• _DOCUMENT EXCERPT_:
*-*-*
PARAGRAPH DIVISIONS OF MODERN TRANSLATIONS
The Rebuilding Continued
Work on the Temple Begins Again
The Rebuilding of the Temple [520-515 b.c.]
|Restoration of the Temple Resumed||4:24-5:2||4:24-5:2||4:24-5:2|
|The Governor's Letter to King Darius|
READING CYCLE THREE (from "A Guide to Good Bible Reading")
FOLLOWING THE ORIGINAL AUTHOR'S INTENT AT THE PARAGRAPH LEVEL
This is a study guide commentary, which means that you are responsible for your own interpretation of the Bible. Each of us must walk in the light we have. You, the Bible, and the Holy Spirit are priority in interpretation. You must not relinquish this to a commentator.
Read the chapter in one sitting. Identify the subjects. Compare your subject divisions with the five translations above. Paragraphing is not inspired but it is the key to following the original author's intent which is the heart of interpretation. Every paragraph has one and only one subject.
1. First paragraph
2. Second paragraph
3. Third paragraph
WORD AND PHRASE STUDY
NASB (UPDATED) TEXT: 5:1-2
1When the prophets, Haggai the prophet and Zechariah the son of Iddo, prophesied to the Jews who were in Judah and Jerusalem in the name of the God of Israel, who was over them, 2then Zerubbabel the son of Shealtiel and Jeshua the son of Jozadak arose and began to rebuild the house of God which is in Jerusalem; and the prophets of God were with them supporting them.
5:1 "Haggai" See Special Topic below.
▣ "Zechariah the son of Iddo" See Special Topic following.
▣ "prophesied" This VERB (BDB 612) is a Hithpael PERFECT. It implies the supernatural presence and power of the Spirit of God (cf. Num. 11:25-27; I Sam. 10; 19).
▣ "in the name of the God of Israel who was over them" The purpose of this phrase is to verify a renewed covenant relationship between the returning Israelites and the God of Israel.
5:2 "Zerubbabel" For a good discussion of the theories about the relationship of Sheshbazzar to Zerubbabbel see Encyclopedia of Bible Difficulties by Gleason L. Archer, pp. 216-219.
*-*-*
• _RECORD EXTRACTS_:

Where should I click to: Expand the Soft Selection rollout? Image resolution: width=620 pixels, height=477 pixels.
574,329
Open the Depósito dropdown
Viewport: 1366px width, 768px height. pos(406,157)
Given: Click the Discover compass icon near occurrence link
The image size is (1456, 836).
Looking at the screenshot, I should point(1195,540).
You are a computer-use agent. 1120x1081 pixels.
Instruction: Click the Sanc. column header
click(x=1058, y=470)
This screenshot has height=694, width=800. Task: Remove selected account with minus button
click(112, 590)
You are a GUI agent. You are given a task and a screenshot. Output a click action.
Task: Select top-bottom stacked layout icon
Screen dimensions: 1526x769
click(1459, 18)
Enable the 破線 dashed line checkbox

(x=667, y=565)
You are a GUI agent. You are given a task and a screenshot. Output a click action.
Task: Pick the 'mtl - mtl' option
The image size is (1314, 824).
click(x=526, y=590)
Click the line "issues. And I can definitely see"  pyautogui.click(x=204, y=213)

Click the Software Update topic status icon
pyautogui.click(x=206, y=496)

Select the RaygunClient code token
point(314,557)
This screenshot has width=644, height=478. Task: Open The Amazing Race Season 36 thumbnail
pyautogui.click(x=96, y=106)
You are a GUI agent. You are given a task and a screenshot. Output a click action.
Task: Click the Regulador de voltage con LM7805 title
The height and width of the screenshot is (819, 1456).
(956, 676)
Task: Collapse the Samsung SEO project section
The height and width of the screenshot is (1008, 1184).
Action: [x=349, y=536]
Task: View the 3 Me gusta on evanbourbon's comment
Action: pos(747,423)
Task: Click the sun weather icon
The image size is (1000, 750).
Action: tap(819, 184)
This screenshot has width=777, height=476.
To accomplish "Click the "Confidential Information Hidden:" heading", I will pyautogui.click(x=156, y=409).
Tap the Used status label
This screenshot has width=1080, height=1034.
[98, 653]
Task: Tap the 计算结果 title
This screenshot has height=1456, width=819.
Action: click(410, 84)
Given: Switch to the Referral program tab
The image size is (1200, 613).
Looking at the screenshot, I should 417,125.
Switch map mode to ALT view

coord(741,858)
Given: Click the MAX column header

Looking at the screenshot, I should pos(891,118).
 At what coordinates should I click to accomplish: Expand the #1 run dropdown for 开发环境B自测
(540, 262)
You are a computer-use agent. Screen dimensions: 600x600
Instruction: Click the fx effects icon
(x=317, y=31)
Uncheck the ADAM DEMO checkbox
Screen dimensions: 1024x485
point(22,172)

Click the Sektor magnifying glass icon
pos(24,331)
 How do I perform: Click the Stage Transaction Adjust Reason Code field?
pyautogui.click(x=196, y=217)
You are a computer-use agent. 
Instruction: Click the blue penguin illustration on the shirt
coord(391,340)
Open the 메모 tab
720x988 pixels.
*-*-*
• _SET OF TASKS_:
[a] In the Bible study commentary, what is the stated purpose of the phrase "in the name of the God of Israel who was over them"?
[b] Reproduce the Bible study commentary from "Read the chapter" up to and including "only one subject.".
[c] Take the Bible study commentary on the rebuilding of the temple further, picking up after its final sentence.

• _ANSWERS BY TASK_:
[a] It verifies a renewed covenant relationship between the returning Israelites and the God of Israel.

[b]
Read the chapter in one sitting. Identify the subjects. Compare your subject divisions with the five translations above. Paragraphing is not inspired but it is the key to following the original author's intent which is the heart of interpretation. Every paragraph has one and only one subject.

[c]
▣ "Jeshua" See notes at 2:2.
▣ "arose" This Aramaic VERB (BDB 1110; KB 1086, Peal PERFECT) is used in the sense of "arise out of inactivity."
NASB (UPDATED) TEXT: 5:3-5
3At that time Tattenai, the governor of the province beyond the River, and Shethar-bozenai and their colleagues came to them and spoke to them thus, "Who issued you a decree to rebuild this temple and to finish this structure?" 4Then we told them accordingly what the names of the men were who were reconstructing this building. 5But the eye of their God was on the elders of the Jews, and they did not stop them until a report could come to Darius, and then a written reply be returned concerning it.
5:3 "Tattenai, the governor" This seems to be a technical name (BDB 1108, KB 1955) for the governor of the Persian province west of the Euphrates River (cf. TEV). It is uncertain if he was the satrap of this province (cf. 8:36) or a lesser official appointed by the king (cf. II Kgs. 18:24; Dan. 3:2; Neh. 2:7,9).
The reason for the ambiguity of the term for governmental officials is that during Darius I's reign he reorganized the Persian Empire from 522 regions into 20 (Herodotus 3:89). This reorganization and simplification was based on race and geography.
Both Zerubbabel (cf. Hag. 1:1,14; 2:2,21) and Nehemiah (cf. Neh. 12:26) are also called by this term (i.e., "governor of Judah").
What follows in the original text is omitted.